Parlare dunque di “tematiche maschili” non è di per sé illegittimo, ma farlo spostando l’attenzione proprio nel mese dedicato alla lotta contro la violenza di genere produce un corto circuito simbolico. Oggi, in un contesto dove il femminicidio è stato riconosciuto come reato specifico, dove le donne chiedono di sentirsi sicure nelle proprie case e fuori per le strade, o di avere pari salari nei propri percorsi lavorativi, è necessario che ogni azione politica e sociale vada nella direzione di rimuovere le cause strutturali della violenza e dell’oppressione. Questo significa investire nella prevenzione e nell’educazione, con corsi di educazione sessuale e affettiva nelle scuole, con iniziative che coinvolgano bambini e adolescenti, maschi e femmine, per decostruire stereotipi tossici e costruire relazioni rispettose e paritarie. Non basta forse allora sottolineare che “gli uomini stessi sono in difficoltà se non corrispondono a nessuno di questi stereotipi, si ritrovano isolati, non hanno un luogo di confronto”, come afferma l’assessora.
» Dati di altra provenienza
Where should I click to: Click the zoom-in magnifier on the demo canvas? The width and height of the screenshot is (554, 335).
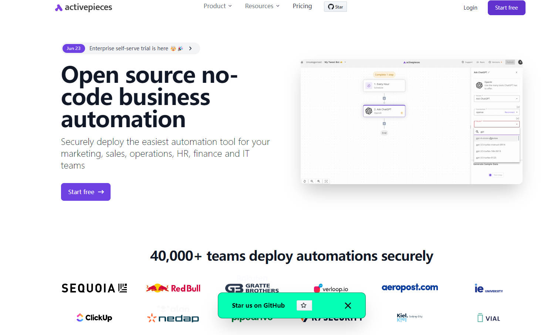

Certo, è importante aprire spazi di dialogo per il benessere maschile, ma questo non può e non deve diventare un modo per spostare l’attenzione dalla violenza sistemica sulle donne.
Petetta (FDI): "Non c’è alcuna equiparazione"
Petetta però si difende: “Non c’è nessuna equiparazione. Si può festeggiare la Giornata del cane e non si può fare la Giornata dell’uomo? Ci sono giornate per tutto ormai, nessuno si sognerebbe di dire che la Giornata dei calzini spaiati è equiparabile a quella delle donne”. La differenza tra “ampliare il discorso” e “mettere sullo stesso piano” è però profonda. La Giornata contro la violenza sulle donne nasce da lotte e tragedie che hanno segnato la storia passata e recente.
Il 19 novembre a Senigallia
L’assessora conferma che non tornerà indietro: “No, ma nessuno vieta alle femministe di venirsi a confrontare con noi il 19 novembre. Come loro sono libere di dire, grazie all’articolo 21 della Costituzione, “il corpo è mio e me lo gestisco io”, io sono libera di parlare delle tematiche maschili. A chi si scaglia contro di me e mi aggredisce verbalmente dico invece che anche questa è violenza”. Quanto al programma, anticipa: “Non sarà certo un calendario paragonabile a quello dell’8 marzo che dura due mesi, ma almeno un convegno lasciatemelo fare”.